Abstract - IPAM

Classical-First Pathways to Early Fault-Tolerant Quantum Chemistry

Matthew Otten
University of Wisconsin-Madison
Physics

Fault-tolerant quantum computation is becoming an engineering reality, but early fault-tolerant machines will be resource-limited. For quantum chemistry, the near-term question is how to reach utility in this early-FTQC regime, where every qubit and gate matters. Guided by end-to-end resource estimation across the FTQC stack, I will describe a “classical-first” pathway that bridges NISQ-style workflows and early FTQC: state-of-the-art classical solvers provide (i) uncertainty-quantified baselines for target selection and (ii) compact wavefunction representations that lower quantum state-preparation cost.
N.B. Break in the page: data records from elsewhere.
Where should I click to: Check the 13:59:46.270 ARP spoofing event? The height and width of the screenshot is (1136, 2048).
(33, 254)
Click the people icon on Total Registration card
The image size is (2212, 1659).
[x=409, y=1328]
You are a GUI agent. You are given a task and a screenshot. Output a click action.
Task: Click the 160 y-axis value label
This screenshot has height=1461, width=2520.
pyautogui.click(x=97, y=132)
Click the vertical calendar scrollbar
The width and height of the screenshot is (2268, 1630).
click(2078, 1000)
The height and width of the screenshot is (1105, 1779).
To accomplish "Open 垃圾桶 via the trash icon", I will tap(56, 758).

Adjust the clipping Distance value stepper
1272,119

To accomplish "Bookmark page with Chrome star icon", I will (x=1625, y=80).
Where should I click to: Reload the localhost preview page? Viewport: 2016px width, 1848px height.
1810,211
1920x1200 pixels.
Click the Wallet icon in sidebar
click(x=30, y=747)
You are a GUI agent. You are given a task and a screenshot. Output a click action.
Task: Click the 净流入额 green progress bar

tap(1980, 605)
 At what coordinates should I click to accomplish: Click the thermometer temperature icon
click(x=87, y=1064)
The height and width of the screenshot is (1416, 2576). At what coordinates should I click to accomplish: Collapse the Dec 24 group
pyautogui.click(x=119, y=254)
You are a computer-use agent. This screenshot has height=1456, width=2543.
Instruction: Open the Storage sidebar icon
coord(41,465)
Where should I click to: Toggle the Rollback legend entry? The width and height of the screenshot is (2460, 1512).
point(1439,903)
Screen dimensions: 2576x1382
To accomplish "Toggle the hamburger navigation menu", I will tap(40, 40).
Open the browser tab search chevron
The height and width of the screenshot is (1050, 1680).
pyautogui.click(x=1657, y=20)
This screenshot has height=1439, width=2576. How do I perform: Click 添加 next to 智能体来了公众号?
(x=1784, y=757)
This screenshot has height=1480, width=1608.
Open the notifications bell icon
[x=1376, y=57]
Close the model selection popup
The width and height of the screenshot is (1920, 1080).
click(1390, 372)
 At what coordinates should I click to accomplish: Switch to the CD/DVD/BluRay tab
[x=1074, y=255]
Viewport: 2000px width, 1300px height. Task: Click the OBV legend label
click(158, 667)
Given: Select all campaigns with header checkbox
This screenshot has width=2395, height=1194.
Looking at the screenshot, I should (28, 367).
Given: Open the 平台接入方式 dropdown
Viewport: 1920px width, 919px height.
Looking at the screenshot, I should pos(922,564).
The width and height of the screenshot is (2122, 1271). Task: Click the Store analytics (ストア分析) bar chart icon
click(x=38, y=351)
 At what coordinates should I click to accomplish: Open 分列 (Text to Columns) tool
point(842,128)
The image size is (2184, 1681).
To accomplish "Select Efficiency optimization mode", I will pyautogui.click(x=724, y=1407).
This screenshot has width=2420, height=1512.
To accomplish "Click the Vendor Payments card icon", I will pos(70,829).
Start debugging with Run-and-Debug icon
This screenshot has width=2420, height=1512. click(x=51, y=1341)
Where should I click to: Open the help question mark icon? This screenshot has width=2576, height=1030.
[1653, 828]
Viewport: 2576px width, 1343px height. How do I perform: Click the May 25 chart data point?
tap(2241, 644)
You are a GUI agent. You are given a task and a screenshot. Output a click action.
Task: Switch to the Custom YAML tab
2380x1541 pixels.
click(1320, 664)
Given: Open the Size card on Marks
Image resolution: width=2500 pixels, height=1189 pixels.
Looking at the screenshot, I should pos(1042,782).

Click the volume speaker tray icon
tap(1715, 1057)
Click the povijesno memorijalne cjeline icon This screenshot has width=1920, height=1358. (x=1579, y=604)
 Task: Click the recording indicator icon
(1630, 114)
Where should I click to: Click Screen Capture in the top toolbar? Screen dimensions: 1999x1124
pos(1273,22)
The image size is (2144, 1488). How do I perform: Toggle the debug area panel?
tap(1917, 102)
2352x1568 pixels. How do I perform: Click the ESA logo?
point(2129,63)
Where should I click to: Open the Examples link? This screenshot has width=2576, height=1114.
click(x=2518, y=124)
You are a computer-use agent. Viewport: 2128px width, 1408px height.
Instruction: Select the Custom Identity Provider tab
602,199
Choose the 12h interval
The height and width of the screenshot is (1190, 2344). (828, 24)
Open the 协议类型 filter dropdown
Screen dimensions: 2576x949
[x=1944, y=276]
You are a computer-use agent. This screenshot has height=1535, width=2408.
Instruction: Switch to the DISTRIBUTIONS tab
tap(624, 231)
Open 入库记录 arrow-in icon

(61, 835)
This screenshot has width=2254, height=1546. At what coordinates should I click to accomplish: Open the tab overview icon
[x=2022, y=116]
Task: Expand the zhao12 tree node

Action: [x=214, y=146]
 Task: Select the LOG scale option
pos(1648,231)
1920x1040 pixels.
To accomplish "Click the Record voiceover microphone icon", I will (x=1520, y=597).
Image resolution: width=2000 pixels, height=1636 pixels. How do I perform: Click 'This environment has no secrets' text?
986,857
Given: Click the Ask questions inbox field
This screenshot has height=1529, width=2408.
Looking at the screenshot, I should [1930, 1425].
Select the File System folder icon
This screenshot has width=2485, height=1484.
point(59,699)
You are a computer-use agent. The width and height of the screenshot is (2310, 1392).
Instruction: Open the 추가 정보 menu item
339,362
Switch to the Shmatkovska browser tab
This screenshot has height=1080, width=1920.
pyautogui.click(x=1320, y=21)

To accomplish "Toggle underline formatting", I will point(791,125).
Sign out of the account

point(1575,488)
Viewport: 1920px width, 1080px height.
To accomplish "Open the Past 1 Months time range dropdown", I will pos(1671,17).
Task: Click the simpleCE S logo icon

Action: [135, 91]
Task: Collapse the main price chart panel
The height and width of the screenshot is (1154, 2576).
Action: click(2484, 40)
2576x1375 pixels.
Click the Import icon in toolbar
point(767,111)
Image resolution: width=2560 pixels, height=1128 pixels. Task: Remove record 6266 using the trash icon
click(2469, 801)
I will highlight compact determinant expansions and ongoing benchmark studies that produce reproducible classical references for challenging catalytic and transition-metal systems. Building on these references, I will outline in-progress hybrid directions: loading compact expansions on a fault-tolerant device and refining them via quantum projection methods (imaginary-time evolution, phase-estimation variants), as well as non-orthogonal eigensolvers that combine many classical states with a small number of quantum-generated states. The goal is a transparent workflow for selecting early-FTQC targets and making competitiveness/advantage claims testable.